Reader considerations

As a reader, the first part of the paper becomes easy to read, the contextualisation bring strong arguments on why one should read it. Reflecting on regulations around privacy or referencing to surveillance mark the relevance of the subject. Nevertheless the lack of reflections or explanations behinds the author´s wishes or goals with this paper create certain distrust in the proposed tool at the end of the paper. It may seem that the paper is made to argument the tool, rather than the tool becoming a part of the possible approaches to the problem.

florianrammerstorfer1

In the article “Ethical Design in the Internet of Things” the authors suggest an ethical and implementable framework allowing users to manage and limit the access to private information gathered by the “Things”. Ethics are discussed to emphasize that every user has a different set of moral values, leading to differences in the desired privacy policies the necessity for customizability where the users are granted a higher degree of “individual freedom and choice”. There are a few challenges the framework needs to overcome. These include, but are not limited to, finding an economic incentive for businesses to implement the framework, giving the user enough information to make a rational decision on the policies and bridging the Digital Divide, the gap between experienced and inexperienced users. Furthermore, the open-source software SecKit is presented, which overcomes all of the previously discussed challenges.

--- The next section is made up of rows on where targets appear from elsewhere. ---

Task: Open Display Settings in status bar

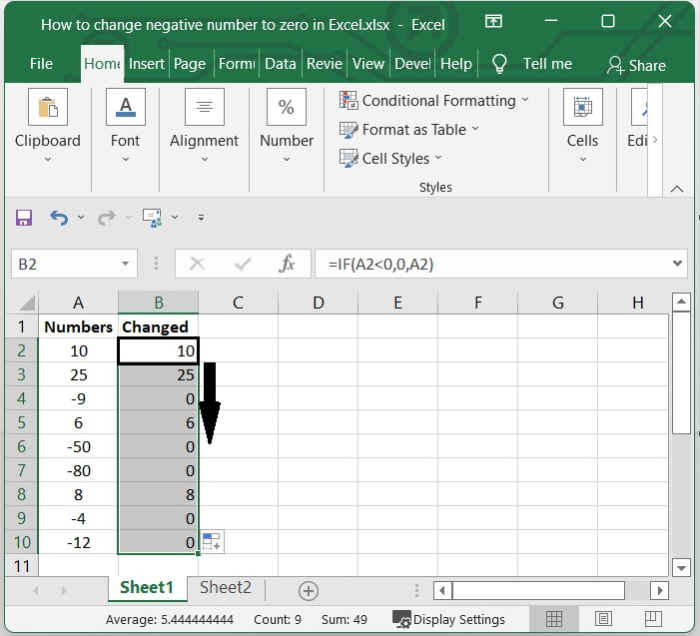Action: [449, 619]
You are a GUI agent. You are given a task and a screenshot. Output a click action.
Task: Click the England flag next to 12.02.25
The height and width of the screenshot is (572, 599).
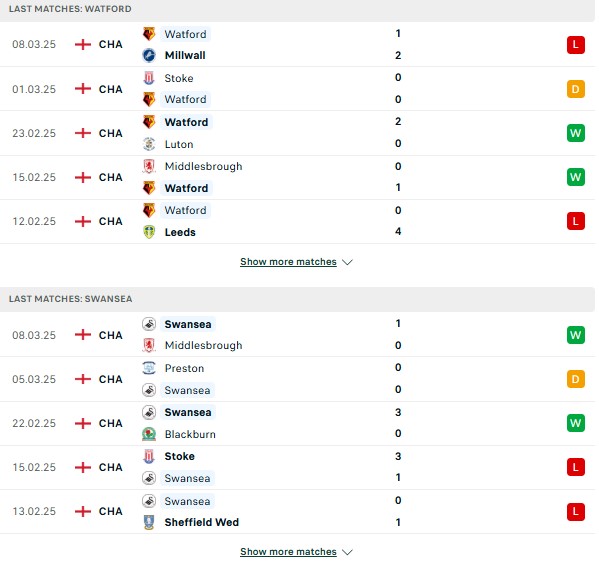[83, 221]
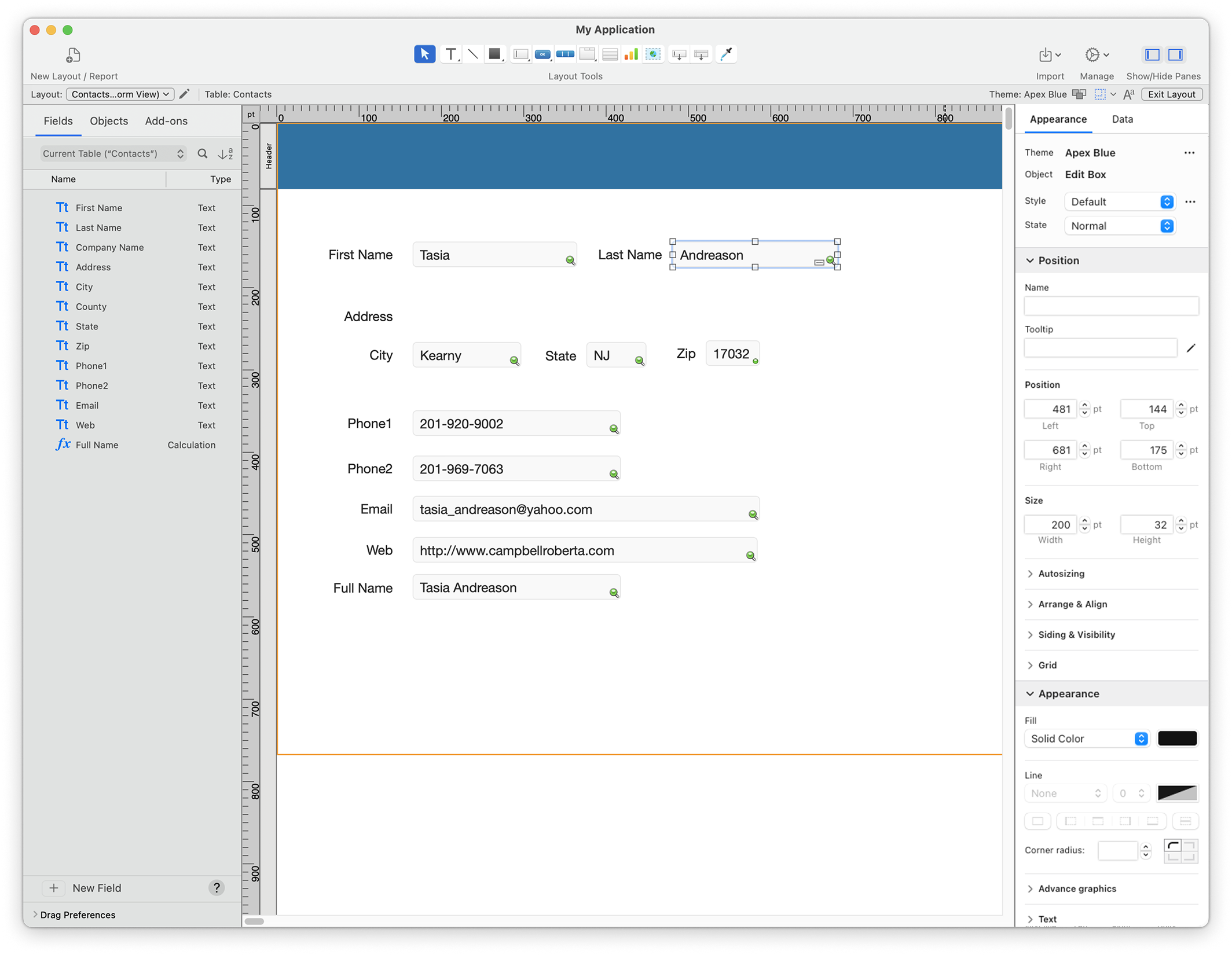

My main issue with this is article is that it could be structured better. Especially having more chapters would benefit understanding and navigating through the article. The introduction chapter should be split up into different aspects, for example “Context” (Baldini et al., page 4) and “Flow of Data” (Baldini et al., page 5).

On page 3, the authors wrote: “The main features shared by these different categories of devices are the almost continuous connectivity through a wide range of wireless communications standards (e.g., WiFi, UMTS, LTE, ZigBee) and the capacity to collect data from the real world (e.g., camera) or to act on the real world (e.g., actuators like a domotic system to regulate the temperature of the house), including from an individual (e.g., a sensor collecting blood pressure readings at any time) or data that often can be related to each other through identification of time and (geo)location.”(Baldini et al., page 3) This sentence is hard to read, since the parenthesis break the flow of the reader. There are too many examples in the parenthesis and also too many parenthesis sections overall. I would split the sentence into two sentences or avoid writing examples at all. Since the examples further the understanding of the reader, splitting up the sentence is the best way to go. An example proposition for the correction would be: “The main features shared by these different categories of devices are the almost continuous connectivity through a wide range of wireless communications standards (e.g., WiFi, UMTS, LTE, ZigBee) and the capacity to collect data from the real world (e.g., camera) or to act on the real world (e.g., actuators like a domotic system to regulate the temperature of the house). Acting on the real world can originate from an individual (e.g., a sensor collecting blood pressure readings at any time) or data that often can be related to each other through identification of time and (geo)location.”

In several sections enumerations are used. For example, see this quote from page 17: “The deployment of the SecKit can be based on different scenarios: (a) the SecKit can be embedded in the design of the IoT device, (b) in the design of the IoT application or (c) can be installed and activated for specific calls and data flows by intercepting the Application Programming Interface (API) calls or the data flows at runtime…” (Baldini et al., page 17). In this and other longer sections, it is very hard to keep track of all the points when each point is presented in multiple lines. Therefore a different structure should be used, like  a bullet point list.

In conclusion, I can say that this article has a high contextual and literary quality and there are few things to criticize.